**What needs to be done**
Span requested from the data below: the line with "This screenshot has" through the line with "1014x388 pixels. At", both included. Give only these lines again, exactly, and leave every picture out.

**Given data**
────────
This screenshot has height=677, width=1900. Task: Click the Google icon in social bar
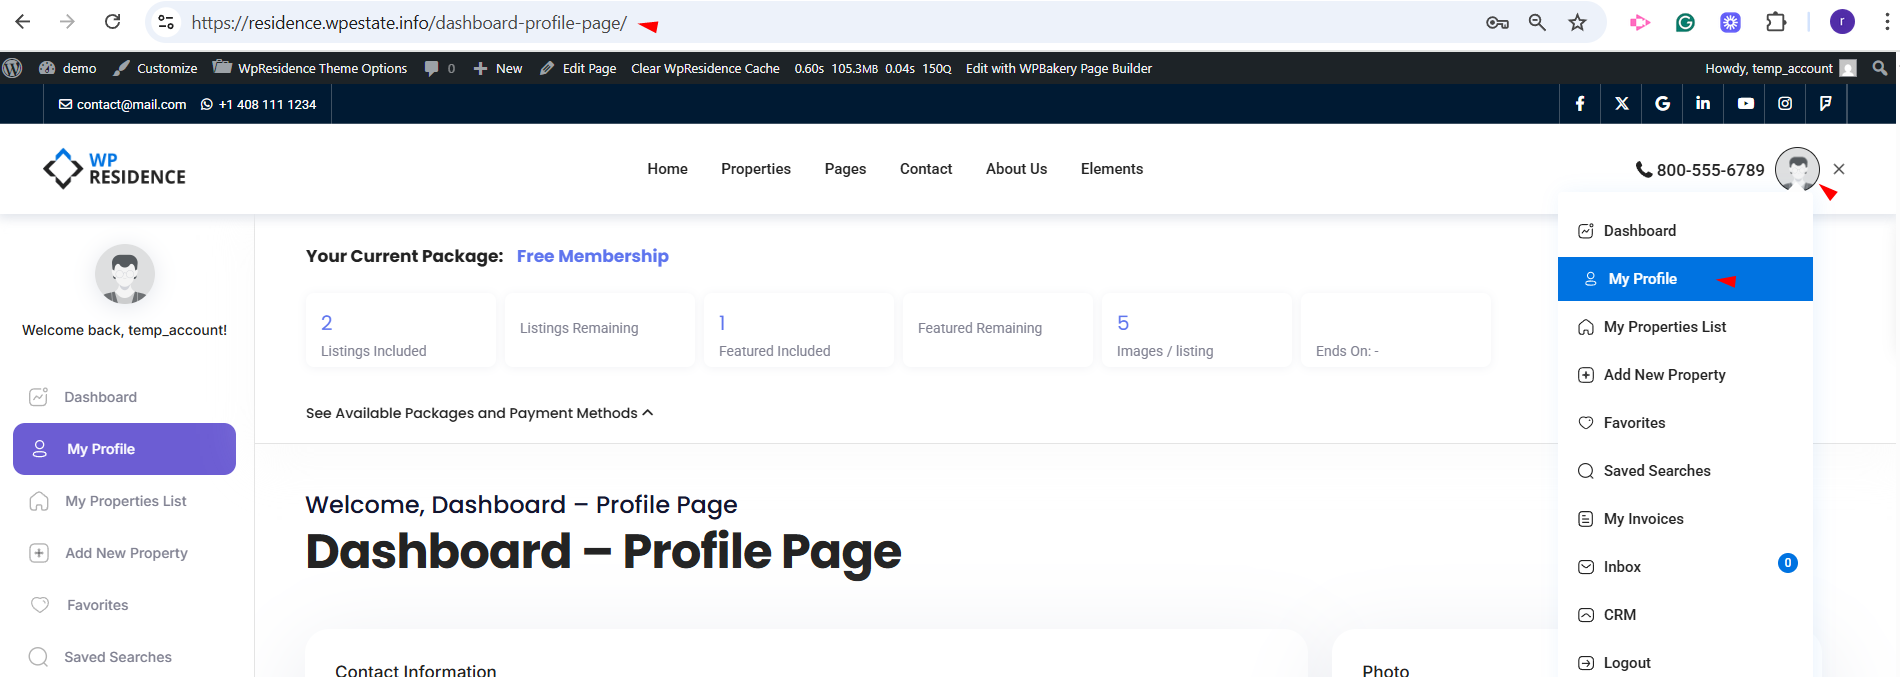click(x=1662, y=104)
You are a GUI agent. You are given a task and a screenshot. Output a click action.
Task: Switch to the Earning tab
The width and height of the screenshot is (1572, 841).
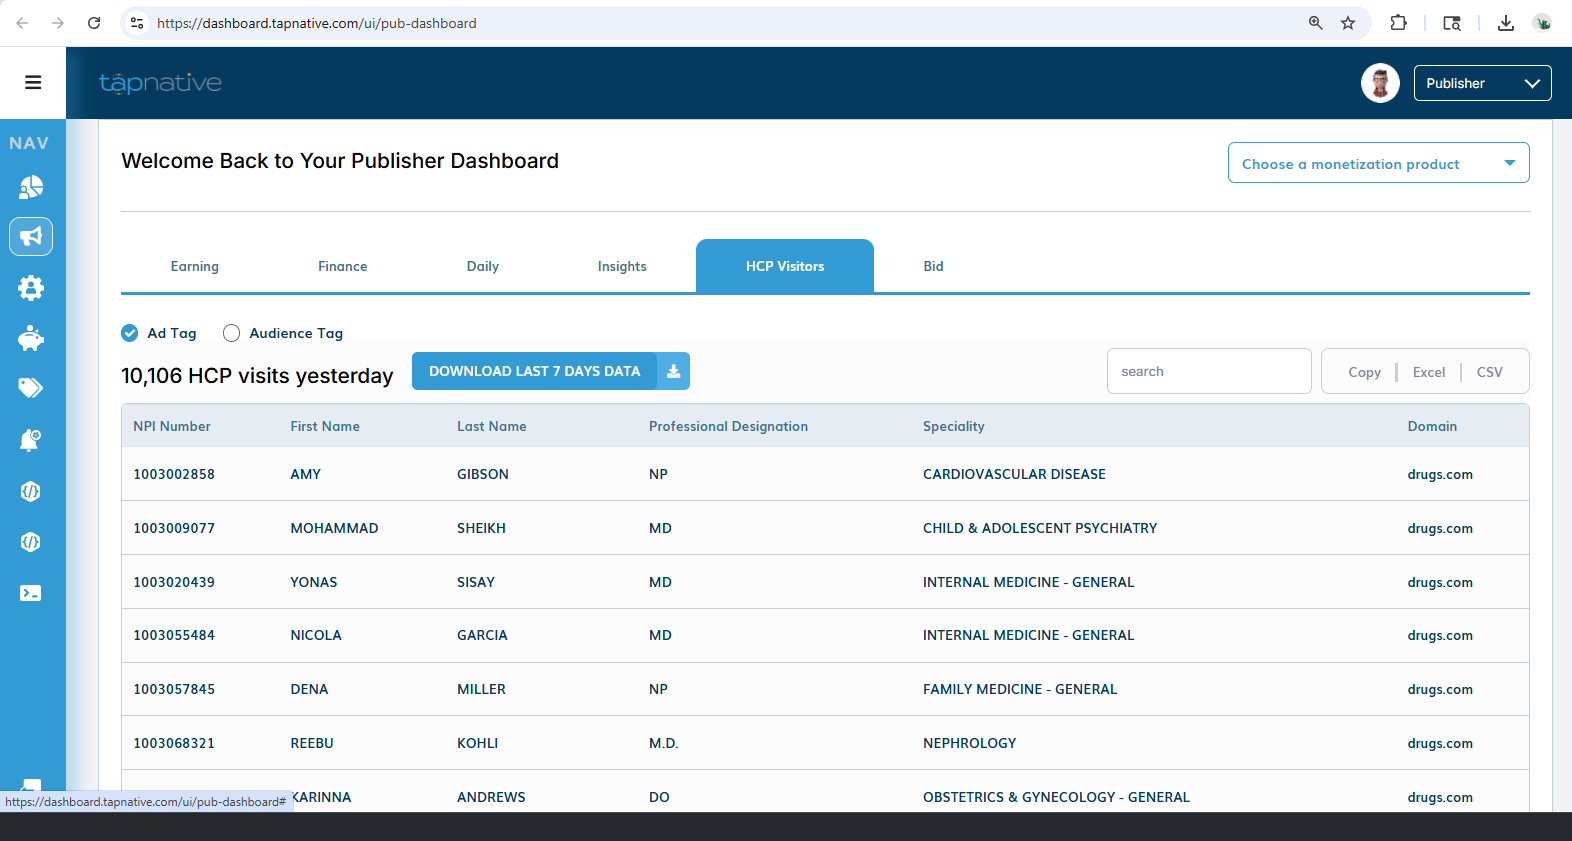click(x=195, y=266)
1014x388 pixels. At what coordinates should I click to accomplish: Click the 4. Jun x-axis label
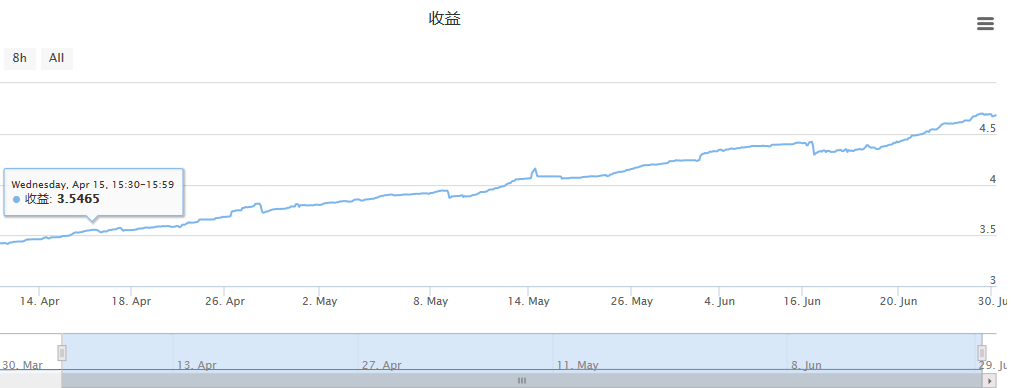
────────
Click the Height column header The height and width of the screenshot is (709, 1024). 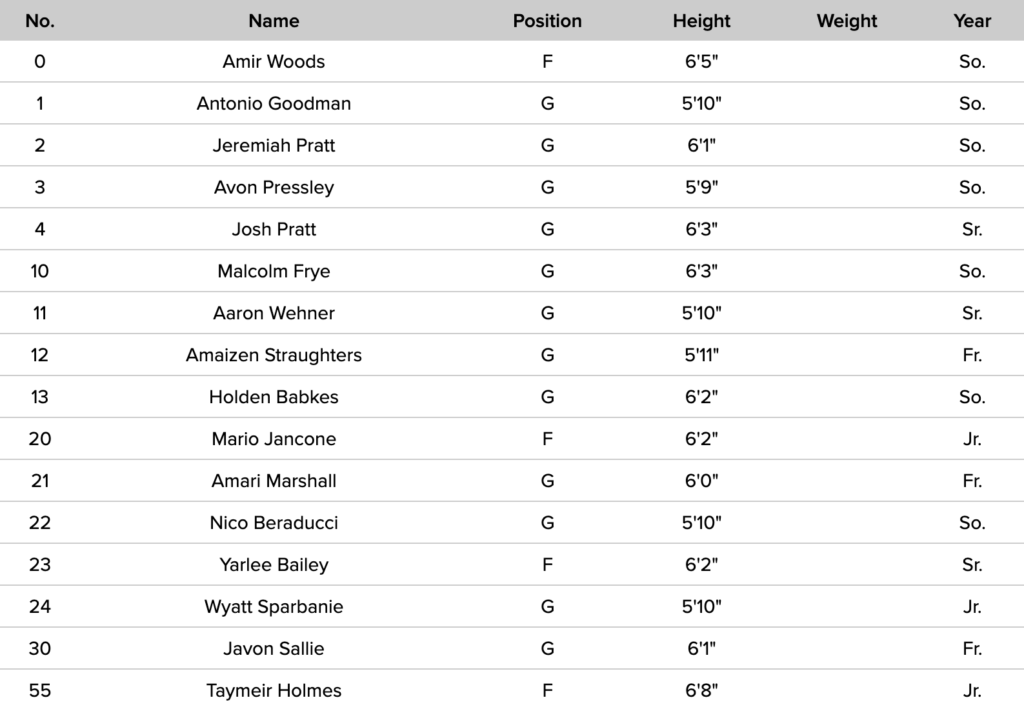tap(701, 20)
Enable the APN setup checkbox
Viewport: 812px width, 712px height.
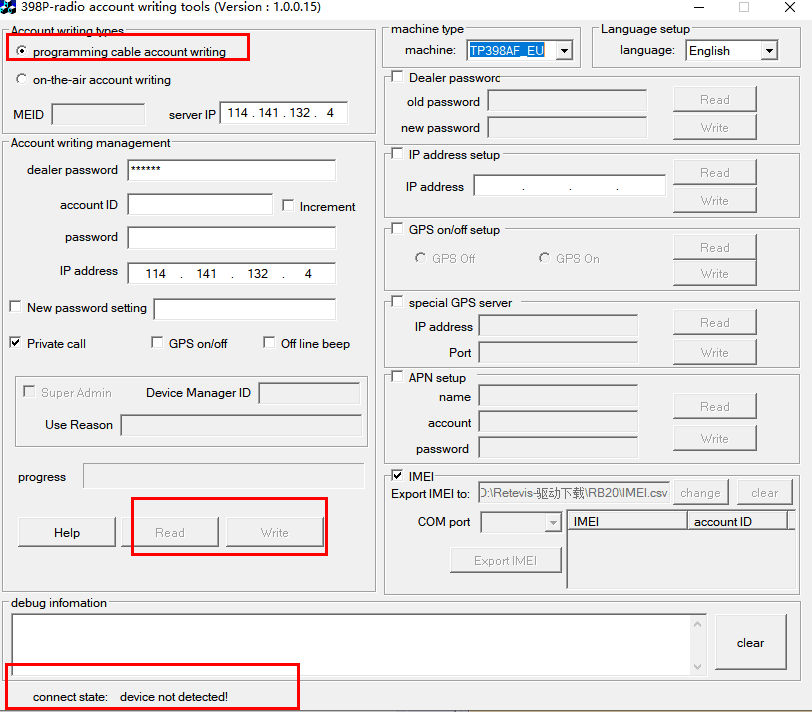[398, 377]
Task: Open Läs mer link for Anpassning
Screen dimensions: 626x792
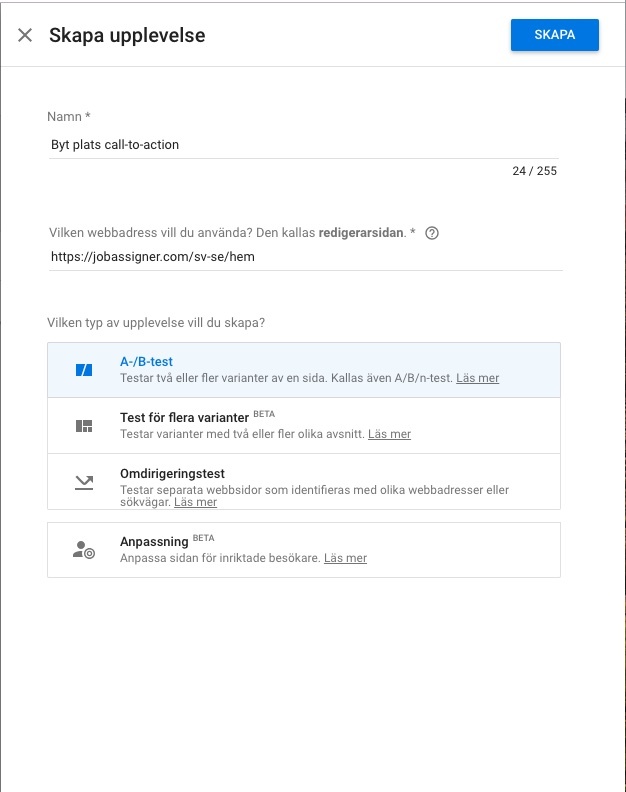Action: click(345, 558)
────────
**Task result**
This screenshot has height=677, width=1900. Task: Click the Google icon in social bar
click(x=1662, y=104)
You are a GUI agent. You are given a task and a screenshot. Output a click action.
Task: Switch to the Earning tab
The width and height of the screenshot is (1572, 841).
click(x=195, y=266)
1014x388 pixels. At what coordinates should I click to accomplish: Click the 4. Jun x-axis label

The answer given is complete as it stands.